(Excerpted records begins)
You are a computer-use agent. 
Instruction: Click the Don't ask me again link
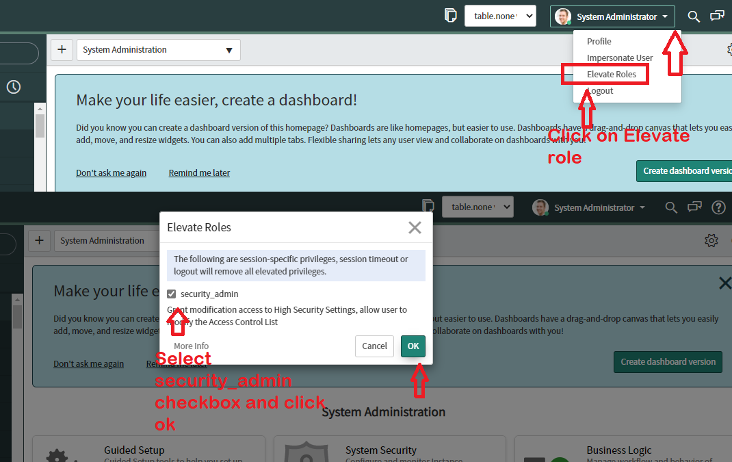[111, 172]
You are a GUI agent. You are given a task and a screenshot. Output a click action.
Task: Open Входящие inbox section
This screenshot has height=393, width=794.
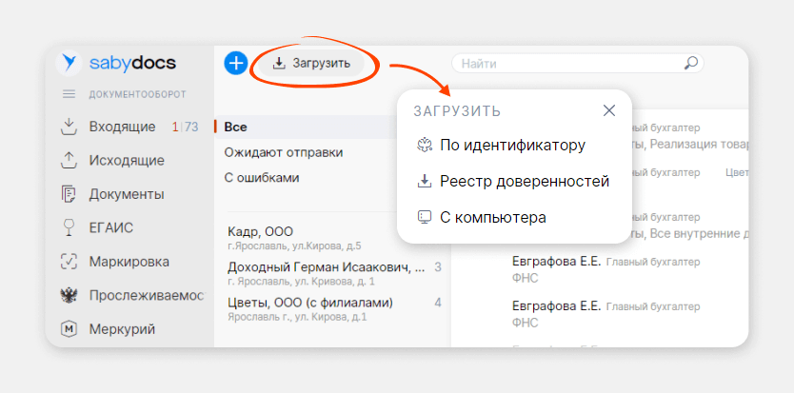click(x=122, y=127)
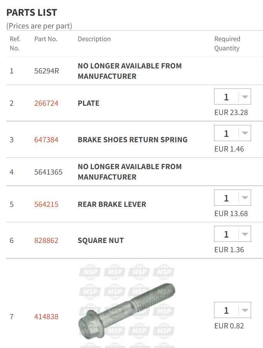View the bolt image thumbnail
The width and height of the screenshot is (263, 348).
click(127, 311)
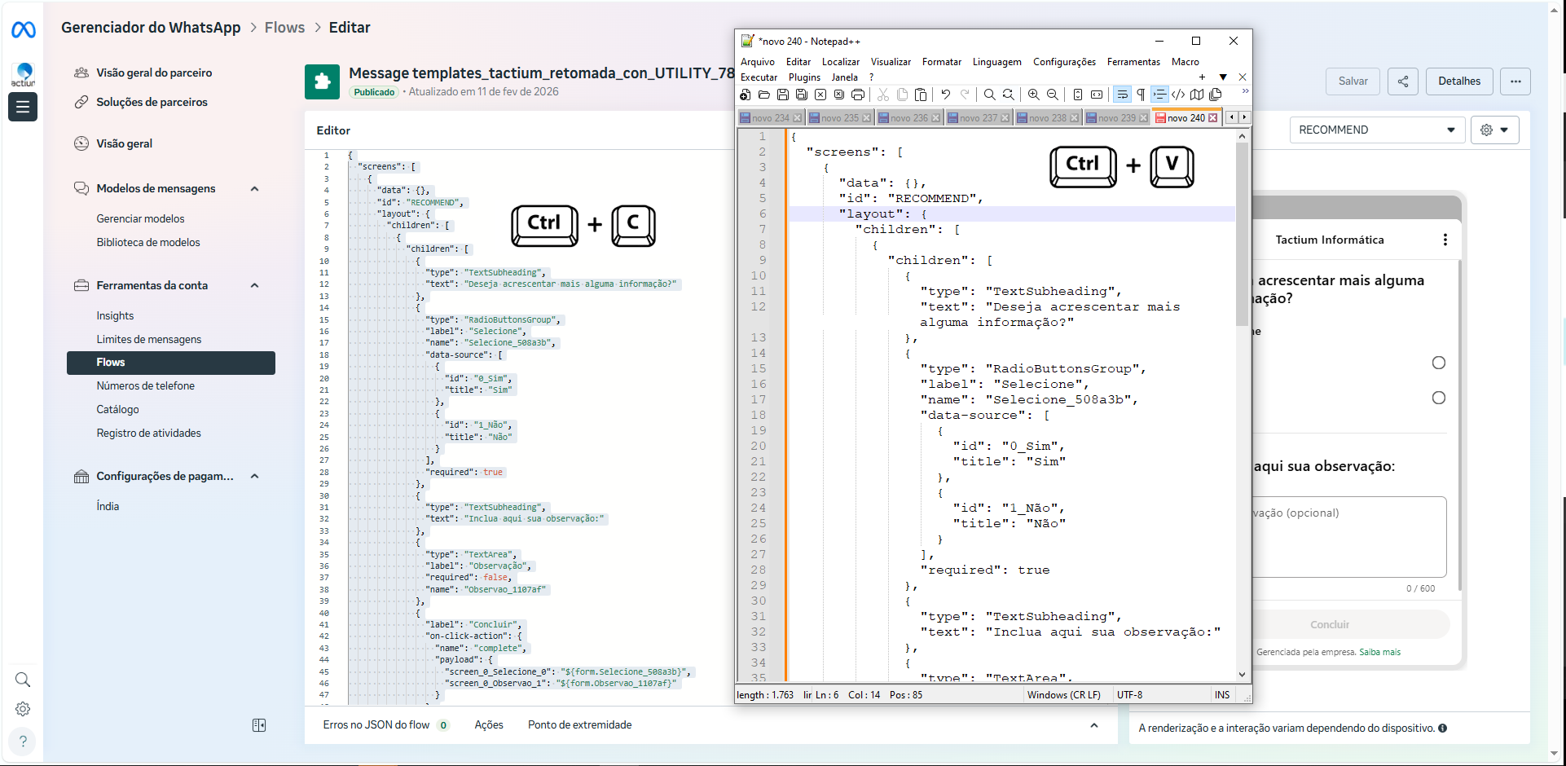Click the observação text area in preview

(1349, 537)
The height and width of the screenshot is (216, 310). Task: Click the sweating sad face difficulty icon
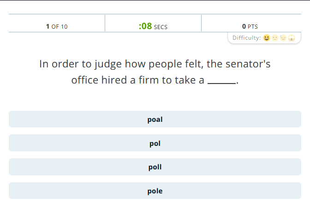pyautogui.click(x=283, y=38)
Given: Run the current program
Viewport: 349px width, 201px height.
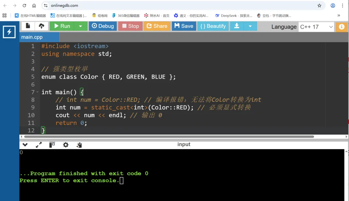Looking at the screenshot, I should click(63, 26).
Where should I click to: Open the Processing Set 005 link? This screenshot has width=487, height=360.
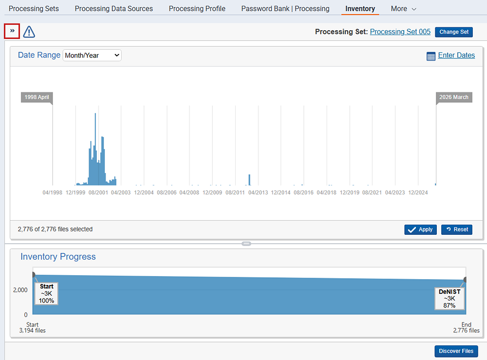point(400,32)
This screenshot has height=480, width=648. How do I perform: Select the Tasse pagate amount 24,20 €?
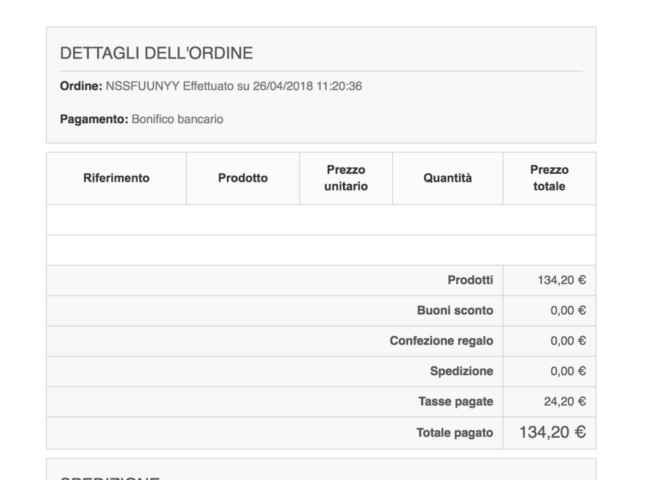coord(565,402)
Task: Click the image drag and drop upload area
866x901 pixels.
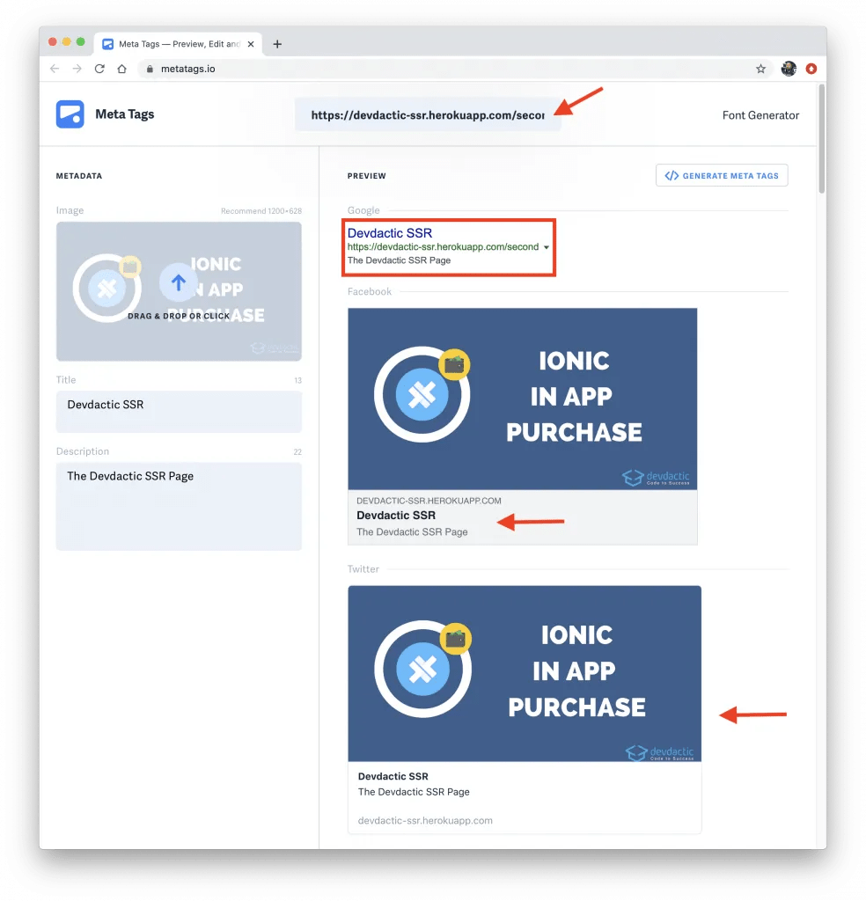Action: click(179, 291)
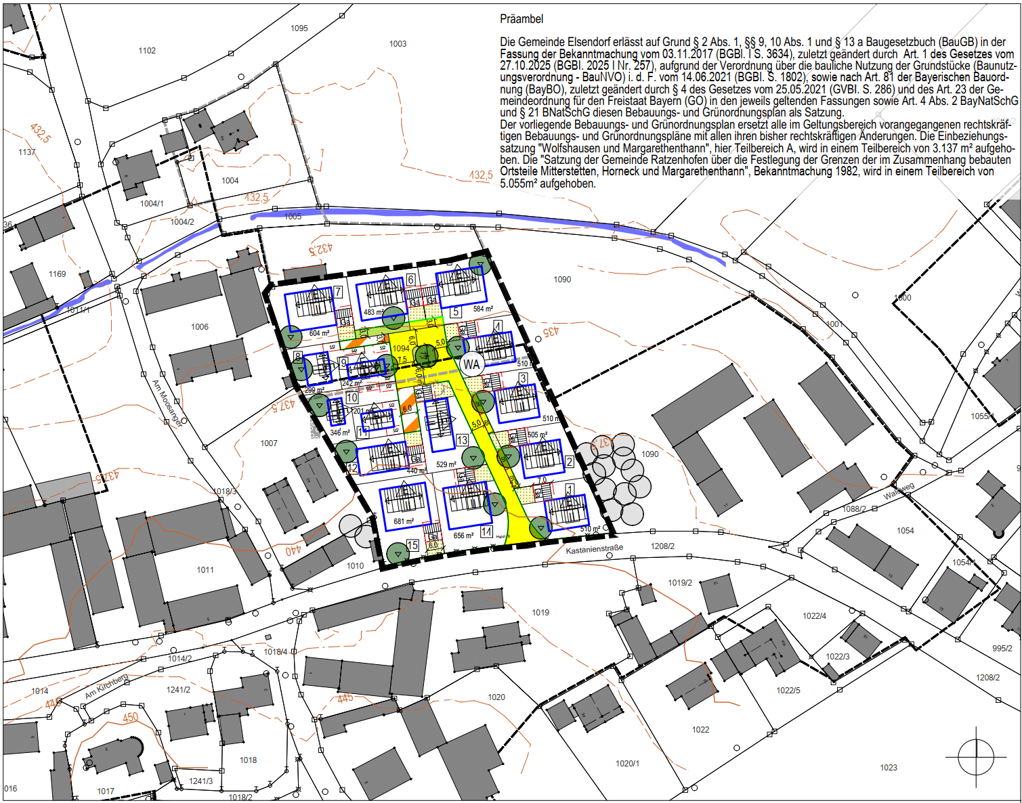Click the circled WA zoning symbol
1022x803 pixels.
(x=471, y=364)
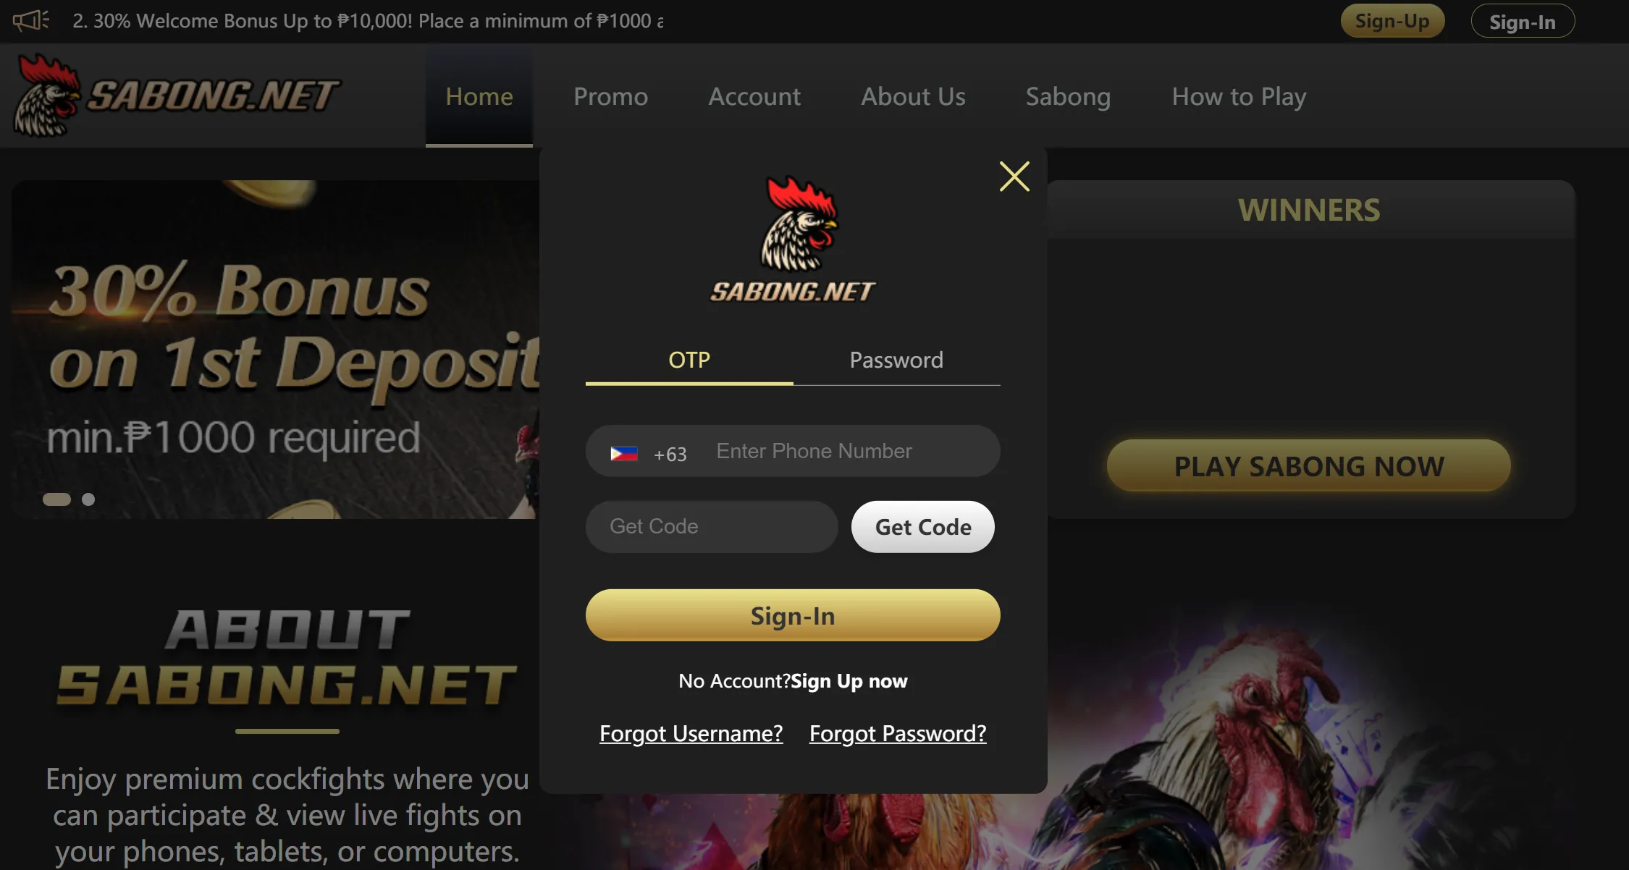Switch to the Password login tab
Viewport: 1629px width, 870px height.
coord(896,360)
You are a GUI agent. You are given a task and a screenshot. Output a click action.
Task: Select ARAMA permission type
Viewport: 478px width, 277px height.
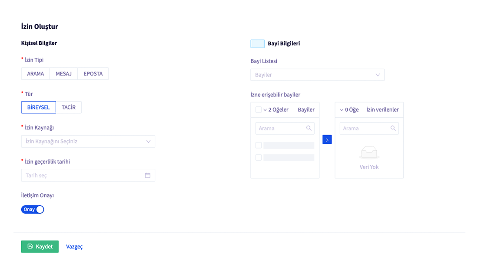click(x=36, y=74)
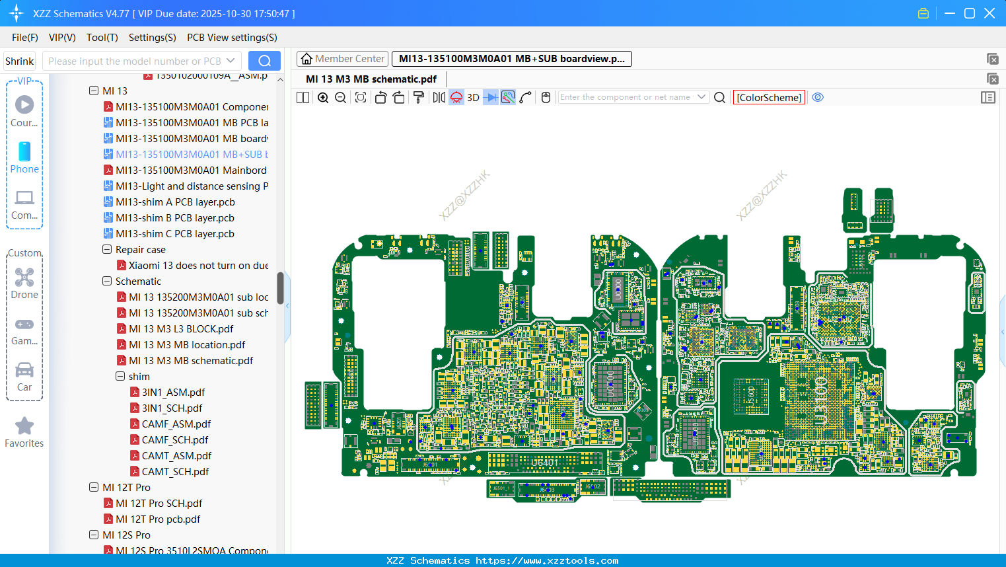This screenshot has height=567, width=1006.
Task: Select the Zoom In tool on the PCB toolbar
Action: (323, 97)
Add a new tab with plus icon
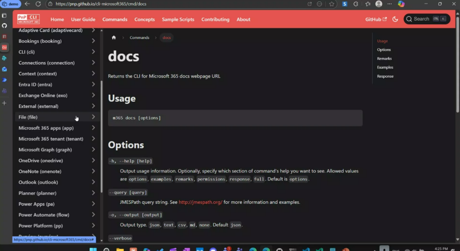This screenshot has height=251, width=460. pyautogui.click(x=4, y=103)
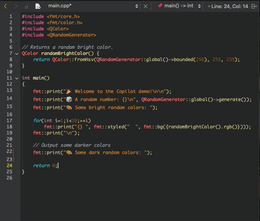The width and height of the screenshot is (260, 221).
Task: Click the red change marker beside line 22
Action: pos(13,153)
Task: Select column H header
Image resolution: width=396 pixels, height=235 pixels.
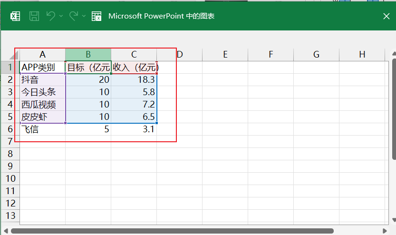Action: (x=362, y=55)
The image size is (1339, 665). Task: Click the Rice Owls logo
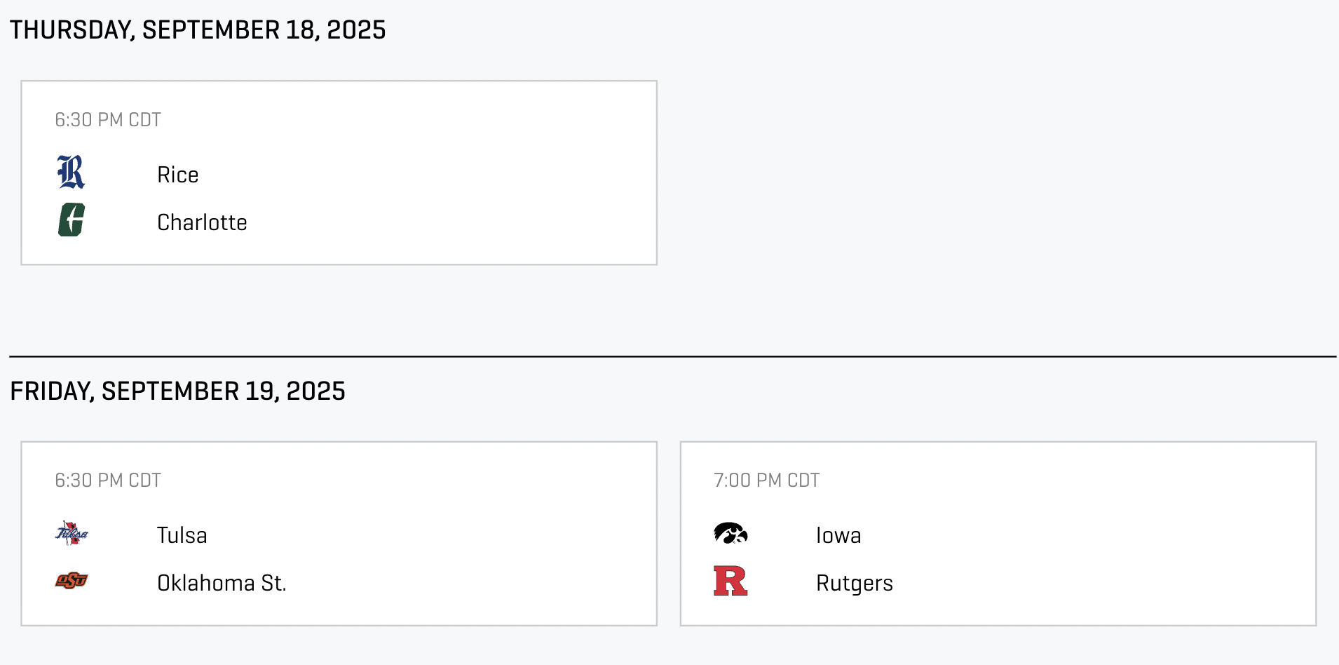[x=71, y=172]
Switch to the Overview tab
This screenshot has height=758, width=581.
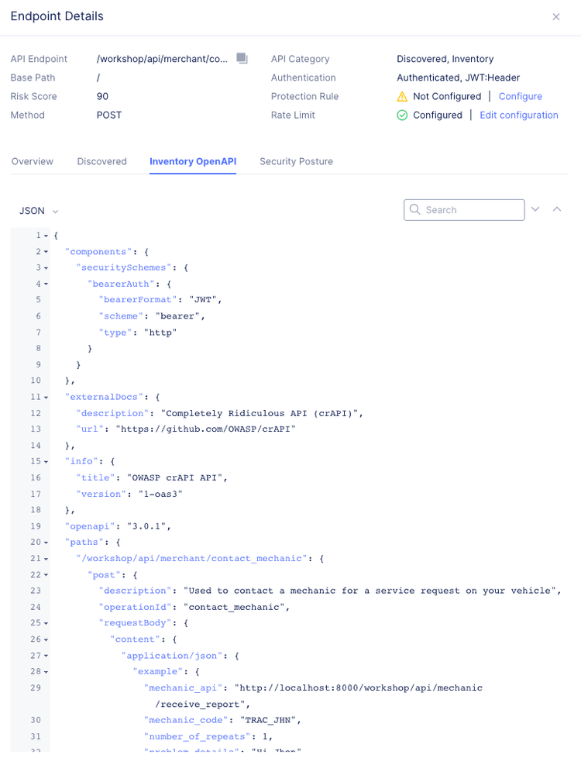[x=32, y=161]
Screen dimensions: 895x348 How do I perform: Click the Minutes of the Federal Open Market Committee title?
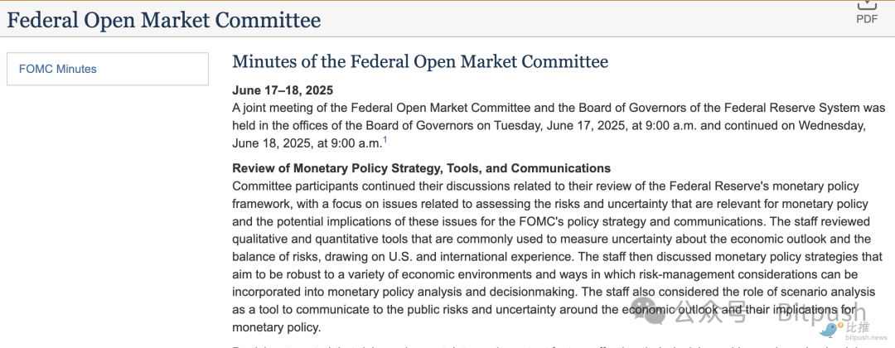click(420, 61)
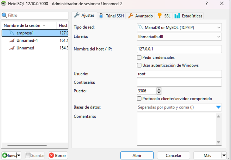Enable Usar autenticación de Windows

click(139, 65)
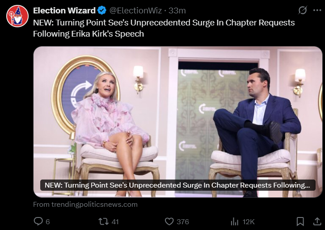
(Excerpted records ends)
- Directions for this task -
Return exactly, and only, the lines that run from the line containing "Given: Run the current program" to the last line of the entries above, both ends included, with pictures left out.

- Answer box -
Given: Run the current program
Viewport: 349px width, 201px height.
Looking at the screenshot, I should click(63, 26).
Where should I click to: Open the Processing Set 005 link? This screenshot has width=487, height=360.
point(400,32)
This screenshot has height=480, width=648. How do I perform: Select the Tasse pagate amount 24,20 €?
coord(565,402)
Task: Click the image drag and drop upload area
866x901 pixels.
Action: click(179, 291)
Click the circled WA zoning symbol
1022x803 pixels.
(x=471, y=364)
Switch to the Password login tab
Viewport: 1629px width, 870px height.
coord(896,360)
You are a GUI agent. You are given a task and a screenshot. Output a click action.
Task: Select ARAMA permission type
Viewport: 478px width, 277px height.
click(x=36, y=74)
This screenshot has height=567, width=1006.
Task: Select the Zoom In tool on the PCB toolbar
Action: (323, 97)
Add a new tab with plus icon
This screenshot has height=251, width=460. pyautogui.click(x=4, y=103)
The width and height of the screenshot is (260, 221).
Task: Click the red change marker beside line 22
Action: pos(13,153)
Task: Select column H header
Image resolution: width=396 pixels, height=235 pixels.
Action: (x=362, y=55)
The image size is (1339, 665). Task: Click the Rice Owls logo
[x=71, y=172]
Switch to the Overview tab
This screenshot has height=758, width=581.
[x=32, y=161]
Screen dimensions: 895x348 How do I perform: Click the Minutes of the Federal Open Market Committee title?
click(420, 61)
Enable Usar autenticación de Windows

click(139, 65)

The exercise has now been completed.